● **Given entries**
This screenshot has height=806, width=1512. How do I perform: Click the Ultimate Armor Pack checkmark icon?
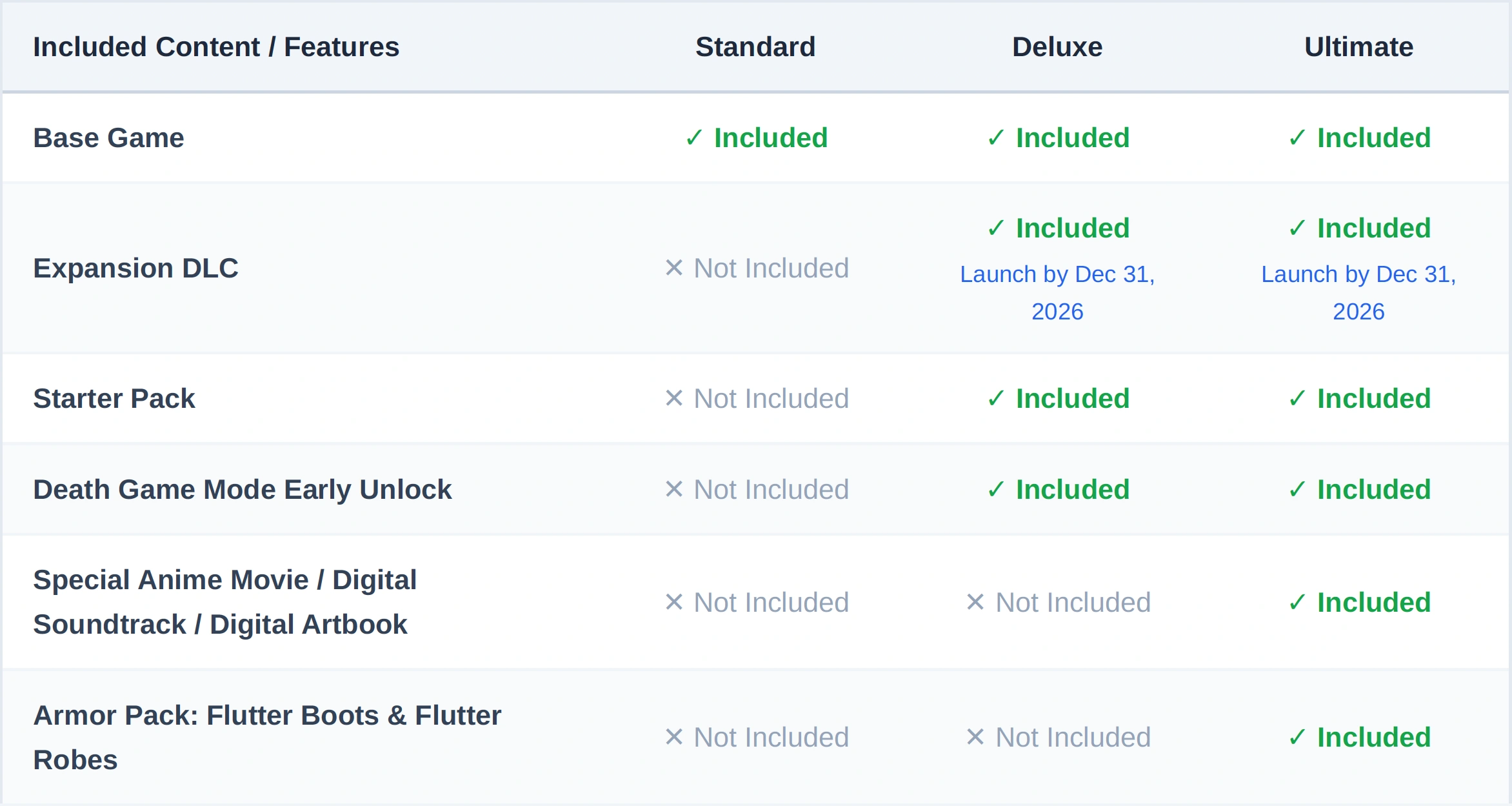tap(1297, 738)
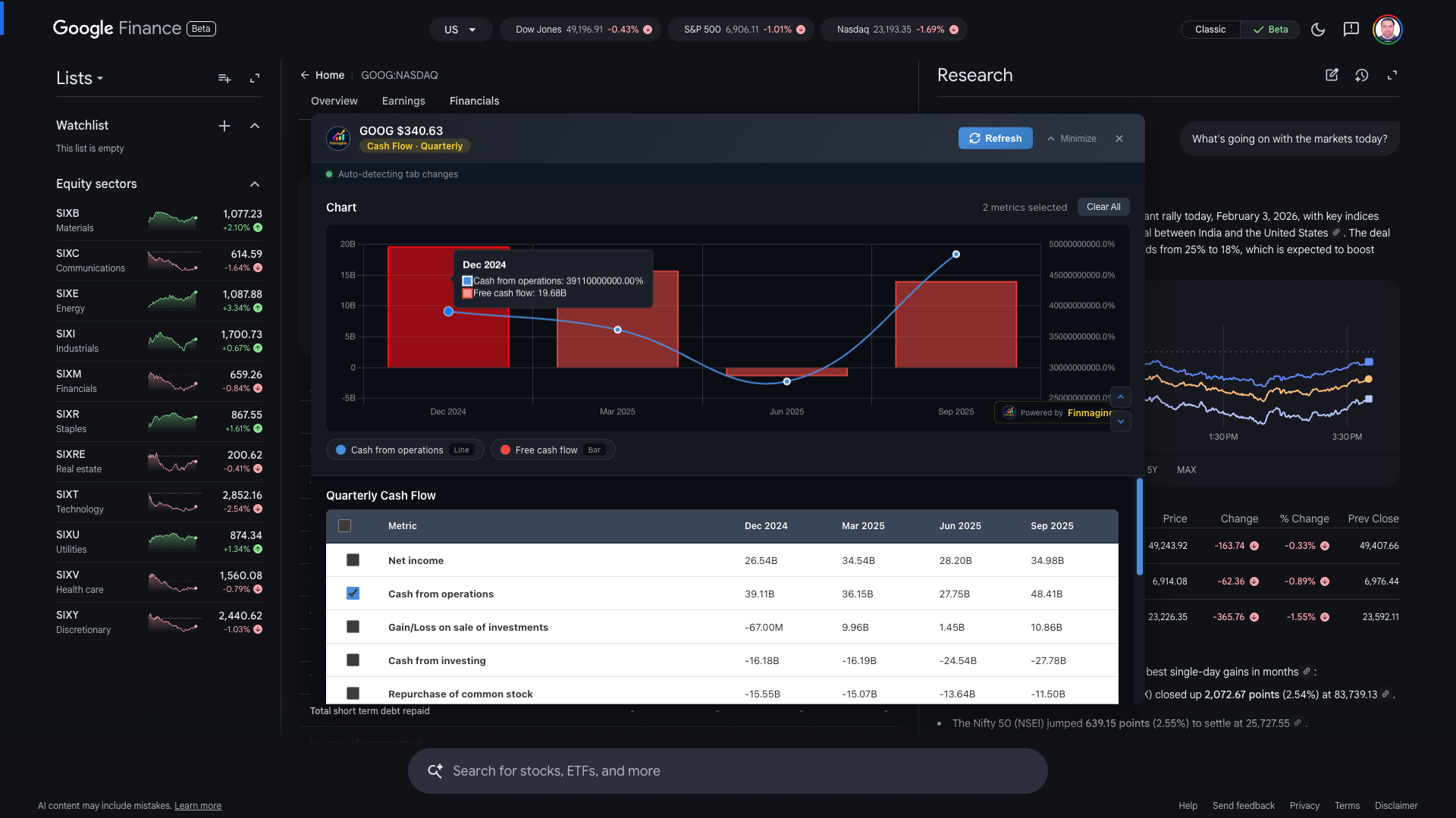Add a stock with Watchlist plus icon

(x=224, y=126)
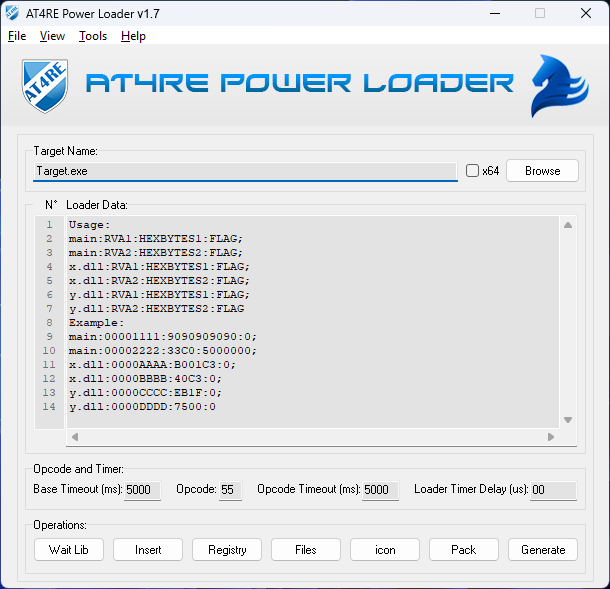The image size is (610, 589).
Task: Click the scroll down arrow in Loader Data
Action: click(568, 420)
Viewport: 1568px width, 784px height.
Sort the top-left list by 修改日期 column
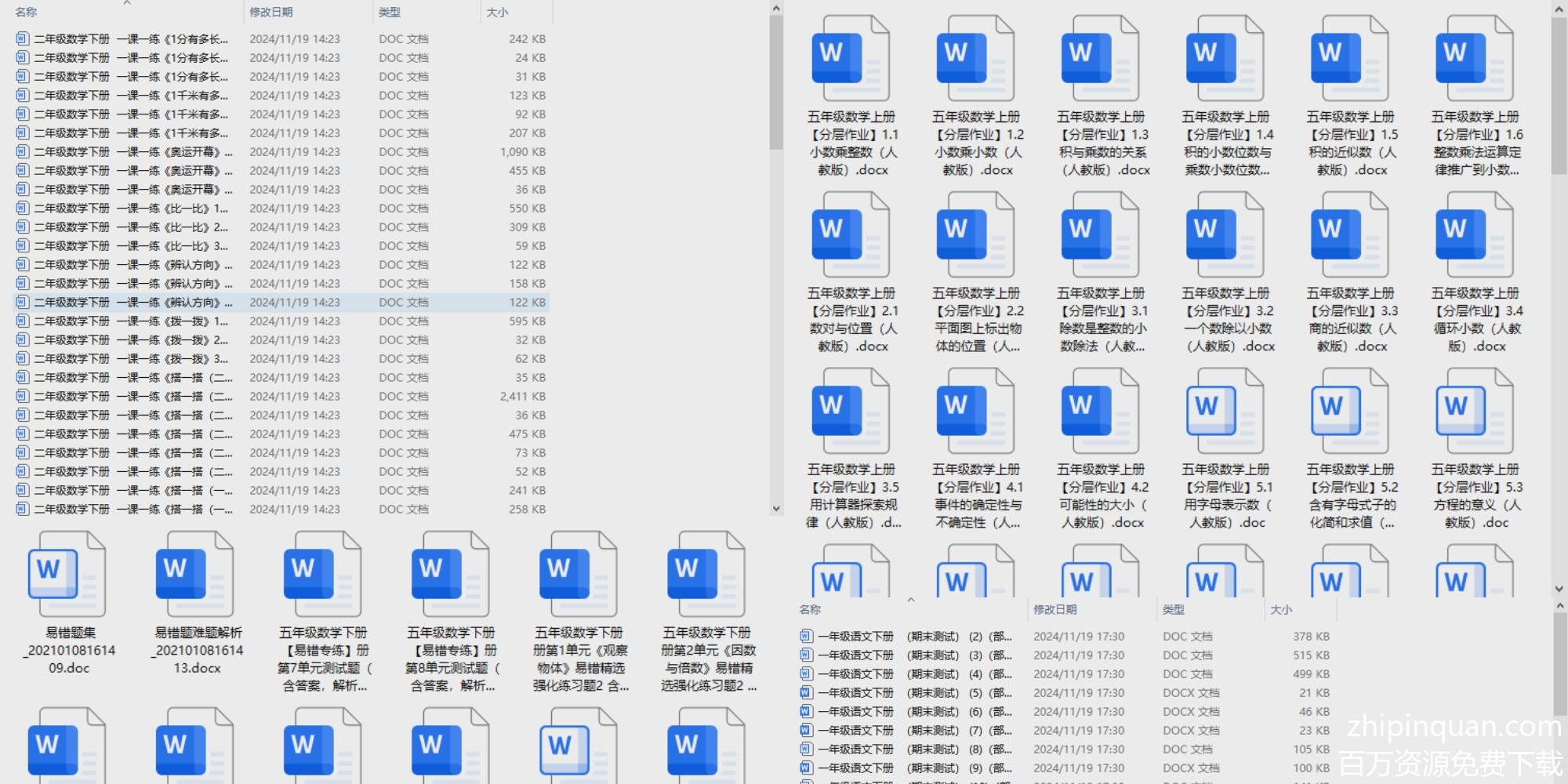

● **Aim of the exercise**
Return all the entries above line for line, without changing a character, and leave the pictures out.

● **Response to the task**
This screenshot has height=806, width=1512. How do I perform: Click the Ultimate Armor Pack checkmark icon?
tap(1297, 738)
Add a stock with Watchlist plus icon

(x=224, y=126)
The image size is (610, 589).
Task: Click the scroll down arrow in Loader Data
Action: click(568, 420)
Viewport: 1568px width, 784px height.
Sort the top-left list by 修改日期 column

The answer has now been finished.